LHS-RHS has a power series $x^6/(2×6!)−x^8/(4×8!)+x^{10}/(6×10!)−\ldots$, and I could try to prove that this is positive. But it seems messy. I was hoping for some cleverer trick, but I'm out of ideas right now.
On
Hint:
By Taylor's theorem with the mean-value forms of the remainder, $$f(x)=x^2+4\cos x + x \sin x -4 = \frac{x^6}{360}+(-3\sin(\zeta)-\zeta \cos(\zeta))\frac{x^7}{5040}\tag1$$ where $\zeta$ is between $0$ and $x$, and $f^{(7)}(x)=-3 \sin (x) - x \cos x$.
So if $|x|$ is small enough (e.g., |x| < 11) $(1)$ is non-negative. If $|x|>11$ ($11$ can be made smaller), we can easily prove $x^2+4\cos x + x \sin x -4>0$. Can you take it from here?
Let $h(x)=4\cos(x)+x\sin(x)+x^2-4$; note that $h(x)$ is even. For reference, we have \begin{align} h^\prime(x) &=2x+x\cos(x)-3\sin(x)\\ h^{\prime\prime}(x)& = 2-2\cos(x)-x\sin(x)\\ h^{(3)}(x)& =\sin(x)-x\cos(x)\\ h^{(4)}(x) &= x \sin(x)\\ h^{(5)}(x)& = \sin (x)+x \cos (x)\\ h^{(6)}(x)& =2 \cos (x)-x \sin (x) \end{align}
Claim: It suffices to show $h(x)\ge 0$ on $[0,\pi]$.
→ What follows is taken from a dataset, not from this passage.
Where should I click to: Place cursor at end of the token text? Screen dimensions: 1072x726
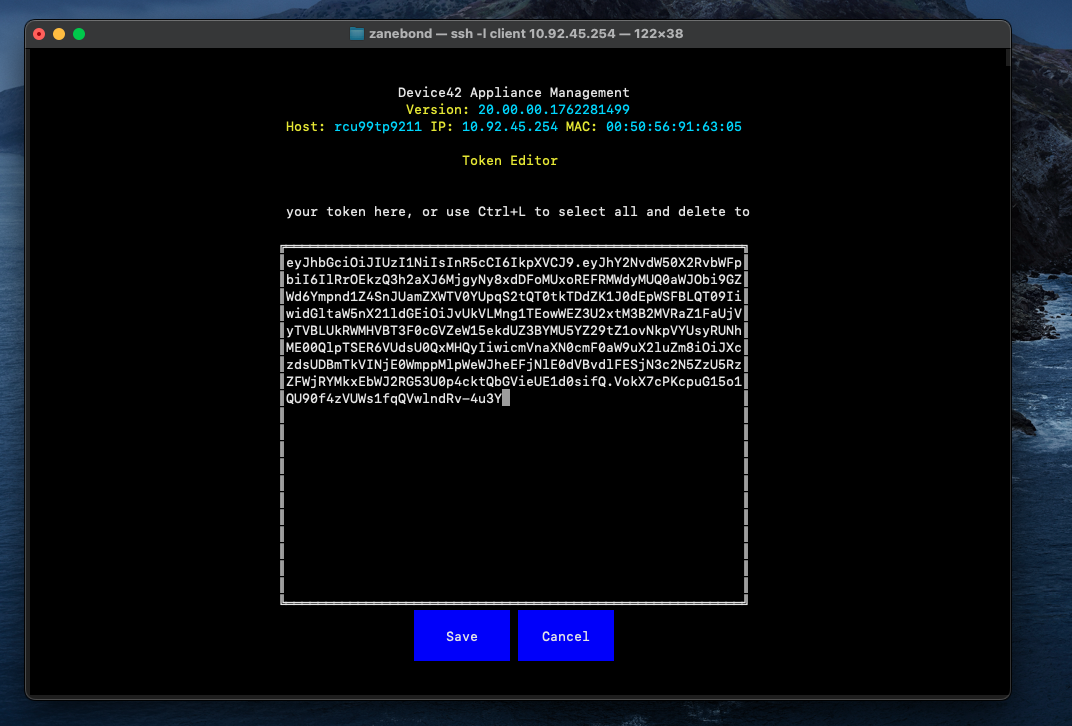click(x=508, y=397)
We have $h'(x) = x(1+\cos(x)) + (x-3\sin(x))$. For $x>0$ the first term is non-negative and for $x>\pi$ the second one is as well (the unique positive real solution of $x=3\sin(x)$ is $x\approx 2.28$ but we take $x=\pi$ for convenience). In other words, for $x>\pi$ we have $h'(x)>0$ and $h(\pi)>0$.
Claim: $h'(0)=0$ (obvious) and $h$ has its global minimum at zero.
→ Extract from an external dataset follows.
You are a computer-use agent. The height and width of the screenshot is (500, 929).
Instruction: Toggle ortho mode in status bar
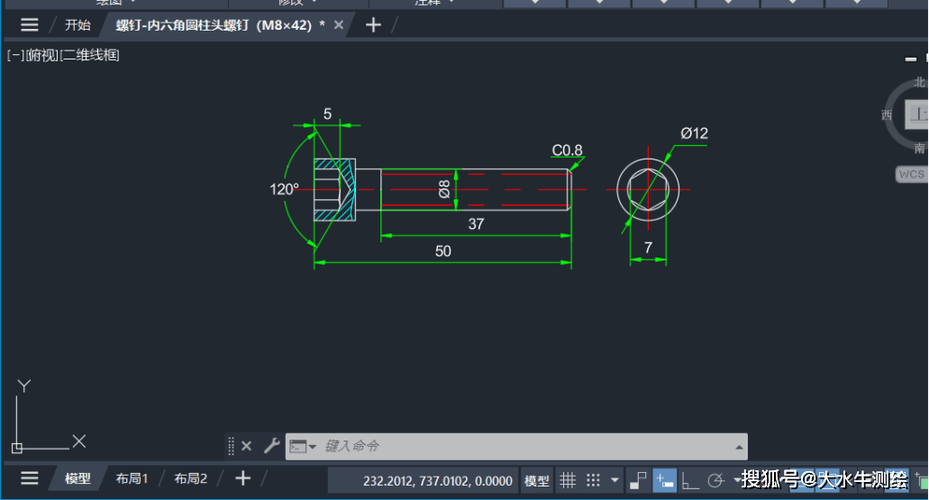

This is basically a corollary to the Second Derivative Test. Note that $h''''(x)\ge 0$ on $[-\pi,\pi]$ as the signs of the terms agree, which implies $h''$ has a minimum at $x=0$, i.e. that $h''(x)\ge 0$ on $[-\pi,\pi]$. Alternatively, since the sixth derivative is the first to evaluate to a nonzero number at zero and this value is positive, $h$ has a minimum at $x=0$.